April 19, 2011 — Recently, the Western Association of Schools and Colleges visited the Lassen Union High School District schools of which there are three, and reported on the school’s friendliness and facilities, but it also said Lassen High School needed to focus more on state standards.
Teachers often hand out a syllabus at the beginning of the school year listing how they will follow the state standards so not only the student but also the parents know what the objectives are. From looking at some of the outlines there is not much wiggle room for spontaneous teaching that comes from daily news events. Swaying from the state curriculum could take the class off course.
Within the school’s 180-day calendar, teachers also have to prepare students for the standardized test (STAR test) that measures how well the students and school are doing when put up against the other schools in the state. Schools often set aside several weeks to prepare students for the test so the scores come out better. The goal is to have students score in the above basic or proficient areas in areas such as English-language arts and math.
On top of that high schools must prepare students to pass the English and math portions of the California High School Exit Exam (CAHSEE) and a senior project of some type.
Recently, one school board president suggested teachers need to concentrate curriculum on making sure students were prepared for the STAR test at the expense of all other learning.
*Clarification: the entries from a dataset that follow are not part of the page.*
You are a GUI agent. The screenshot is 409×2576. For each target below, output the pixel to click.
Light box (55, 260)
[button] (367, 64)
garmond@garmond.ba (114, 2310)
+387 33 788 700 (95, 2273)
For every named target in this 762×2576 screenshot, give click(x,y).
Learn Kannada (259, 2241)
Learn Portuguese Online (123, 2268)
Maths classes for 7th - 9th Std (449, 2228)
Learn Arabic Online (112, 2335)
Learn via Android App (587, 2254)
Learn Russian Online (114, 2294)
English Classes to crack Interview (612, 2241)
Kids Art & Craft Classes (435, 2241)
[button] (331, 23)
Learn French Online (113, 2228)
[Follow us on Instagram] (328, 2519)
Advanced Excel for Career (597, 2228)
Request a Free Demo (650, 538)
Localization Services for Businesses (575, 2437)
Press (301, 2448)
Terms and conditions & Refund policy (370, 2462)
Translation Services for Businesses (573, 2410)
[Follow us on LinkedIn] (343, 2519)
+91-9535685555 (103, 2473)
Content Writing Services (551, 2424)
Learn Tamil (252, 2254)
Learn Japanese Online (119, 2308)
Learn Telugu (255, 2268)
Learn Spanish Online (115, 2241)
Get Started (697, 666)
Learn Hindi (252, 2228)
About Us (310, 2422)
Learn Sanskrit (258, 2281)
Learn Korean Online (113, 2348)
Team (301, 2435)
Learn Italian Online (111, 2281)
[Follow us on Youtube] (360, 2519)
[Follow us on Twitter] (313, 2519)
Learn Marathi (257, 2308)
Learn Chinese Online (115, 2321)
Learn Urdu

We would like to suggest that the schools take advantage of all aspects of learning tools made available to them. Recently, Matthew Gollup, an award-winning writer, visited Lassen County and told the students to read, read and read. He also told teachers and parents to read to the children. He said the more words we learn the more intelligent we can become and the more intelligent we become the more possibilities are open to us including additional schooling and high paying careers.
State standards and standardized tests should be used as a guide when building classroom curriculum, but teachers need to have the ability to know the students and parents and use teachable moments and local opportunities to enhance education rather than using a one-size fits all formula. With that it was our pleasure to publish the Lassen County Office of Education Science Fair results and this week we are publishing the education office’s Lit Jam results.